**CHALLENGE A**
Reproduce the part of the Patrick Loehr profile between "What is the" and "become an illustrator?", inclusive.
**CHALLENGE B**
Answer these questions from the Patrick Loehr profile:
(i) Where was his first children's book found?
(ii) How old was he when he made a little book about King Kong?
(iii) How many years did he work in video production and photography before drawing again?

**SUPPLIED TEXT**
★ ★ ★ ★ ★ ★ ★
This month’s Featured Artist is Patrick Loehr. I came upon his work in an accidental way by picking up his first children’s book, Mucumber McGee and the Half-Eaten Hot Dog in a bargain bin.
I liked the artwork from the start and read maybe a page or two at the store and decided it was definitely worth a purchase. I got it home and read it to my son. For any of those that have a two year old, you can understand that it isn’t easy to keep one still long enough to finish a book, even one so short, but he was attentive the entire time. As for me, I loved not only the illustration style but the writing as well. I highly recommend picking it up whether you have kids or not.
I don’t have it yet, but Patrick has a second children’s book out now called Mucumber McGee and the Lunch Lady’s Liver. And most recently he has another book released called 20 Days of Snow at Mountview Mansion though this isn’t specifically a children’s book.
Patrick has a Masters of Fine Arts in Visual Arts from Art Institute of Boston at Lesley University and is now Chair of Art and New Media Design at the Community College of Aurora, located in Denver. He was kind enough to agree to answer a few questions. You can visit Patrick Loehr’s website and see much more of his work.
What is the first creative thing you remember making?
I created a little book when I was 5. It was about King Kong and contained lots of drawings and misspelled words.
How did you become an illustrator?
After 12 years working in video production and photography, I started drawing again. I had learned a lot about color and composition so things fell together fairly quick. In 2002 I put together a portfolio and started finding work.
How did you initially find work as an illustrator – were you freelance, work for someone, have an agent?
I won a few on-line contests with my illustrations. The publicity from this led to email inquiries about freelance work. I accepted a couple of jobs doing magazine covers and some CD artwork. These went well so tried finding an agent to round up more work. Eventually I found an agent who works in the publishing industry, so I focused my illustration on children’s books.
How did you find a publisher for your books?
My agent shopped my portfolio to various publishers. Eventually she found one interested in doing a project.
How do you create your art – primarily digital or traditional?
My work is typically a combination of traditional media and digital process. I scan drawings and paintings and combine, composite and compose everything in the computer. This gives me the organic aesthetic of traditional media but also the control only available in the computer.
How do you decide that a piece is finished so that it isn’t lacking nor is it overworked?
★ ★ ★ ★ ★ ★ ★
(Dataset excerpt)

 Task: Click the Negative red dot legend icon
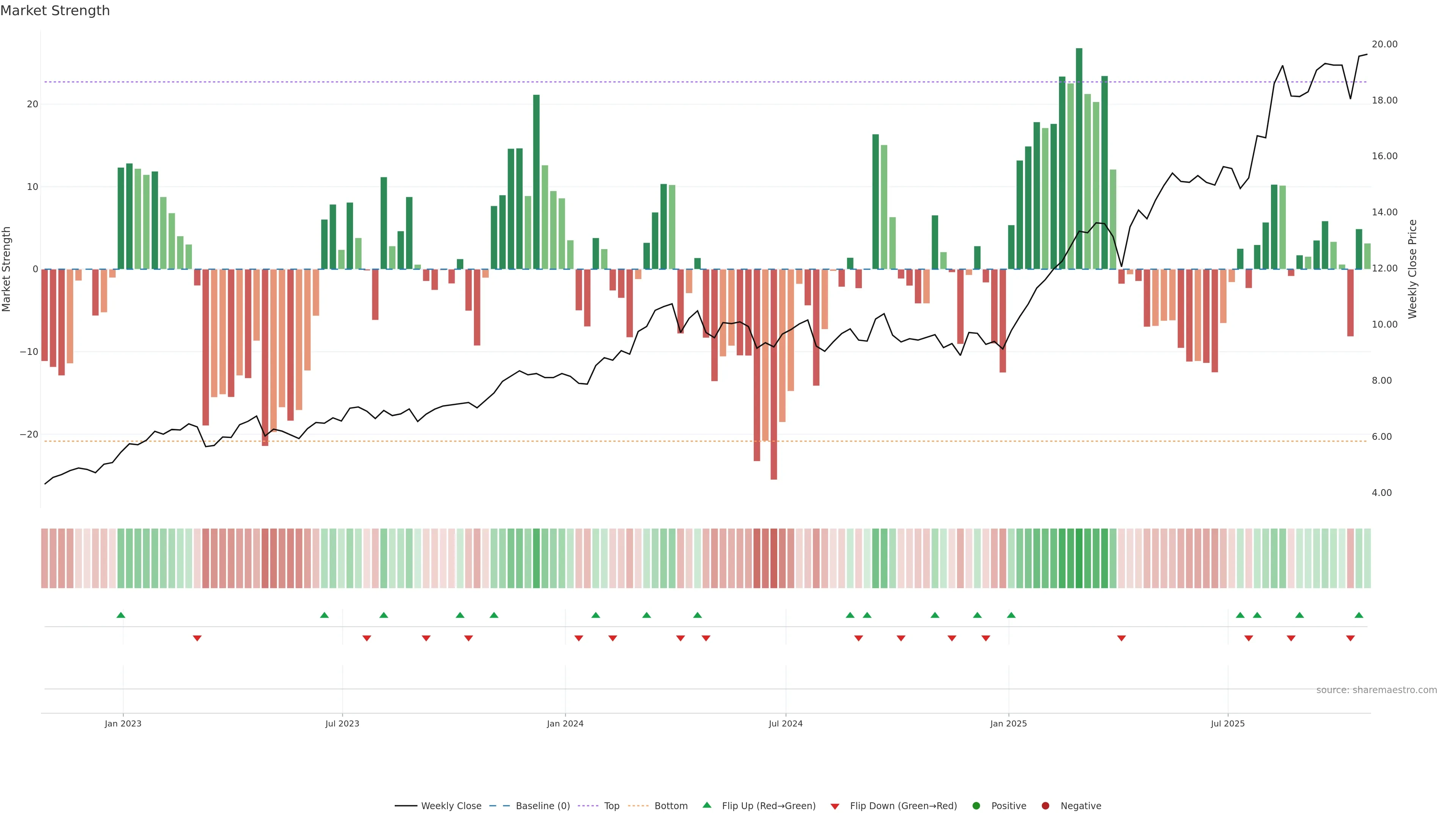point(1045,806)
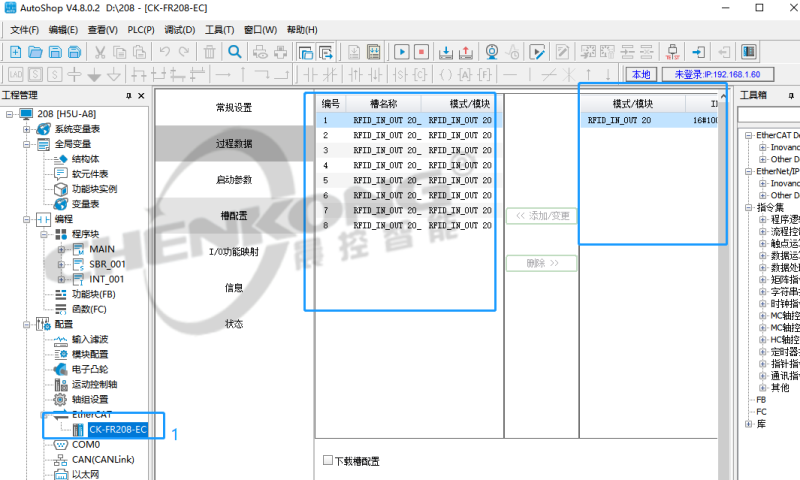This screenshot has height=480, width=800.
Task: Click the New project toolbar icon
Action: (15, 51)
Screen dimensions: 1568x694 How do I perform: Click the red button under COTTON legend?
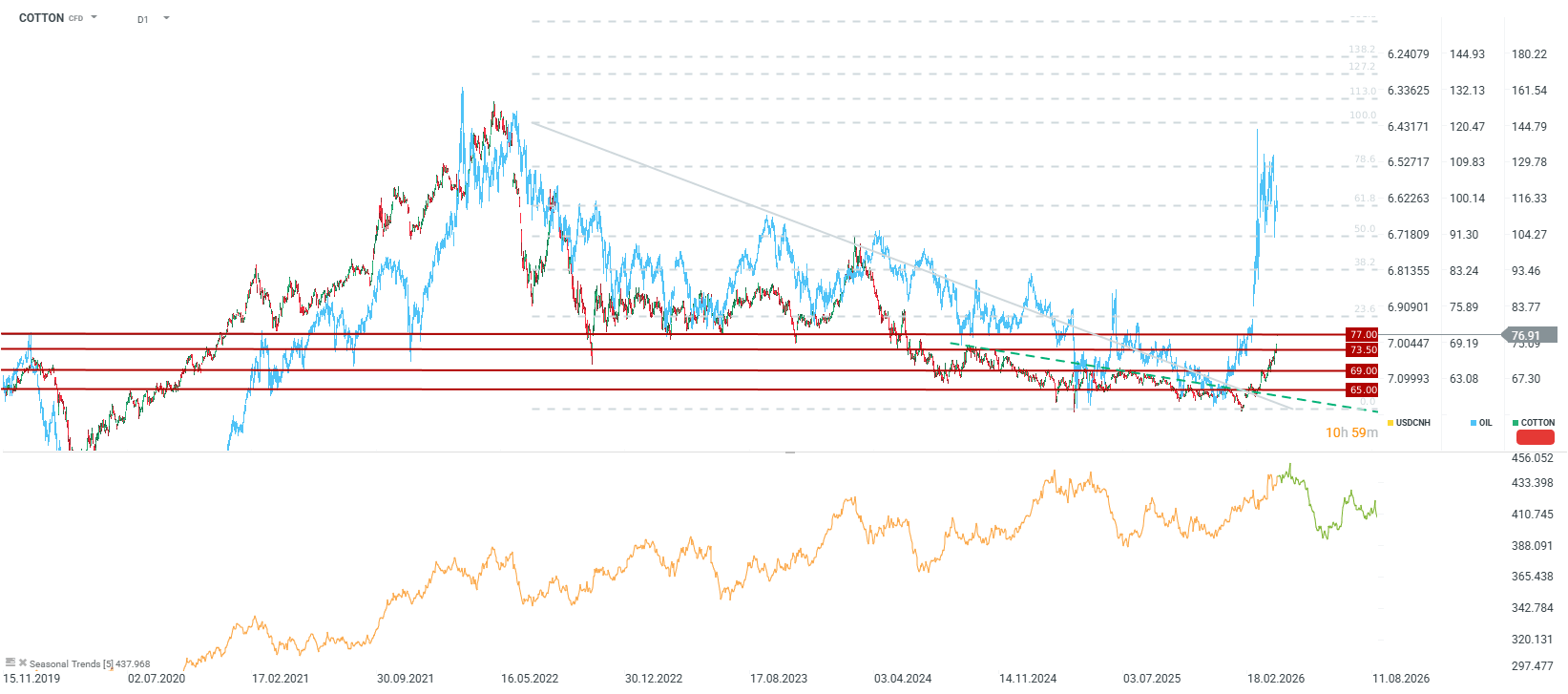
★ ★ ★ ★ ★ ★ ★
**TASK RESPONSE A**
What is the first creative thing you remember making?
I created a little book when I was 5. It was about King Kong and contained lots of drawings and misspelled words.
How did you become an illustrator?

**TASK RESPONSE B**
(i) In a bargain bin.
(ii) Five.
(iii) Twelve.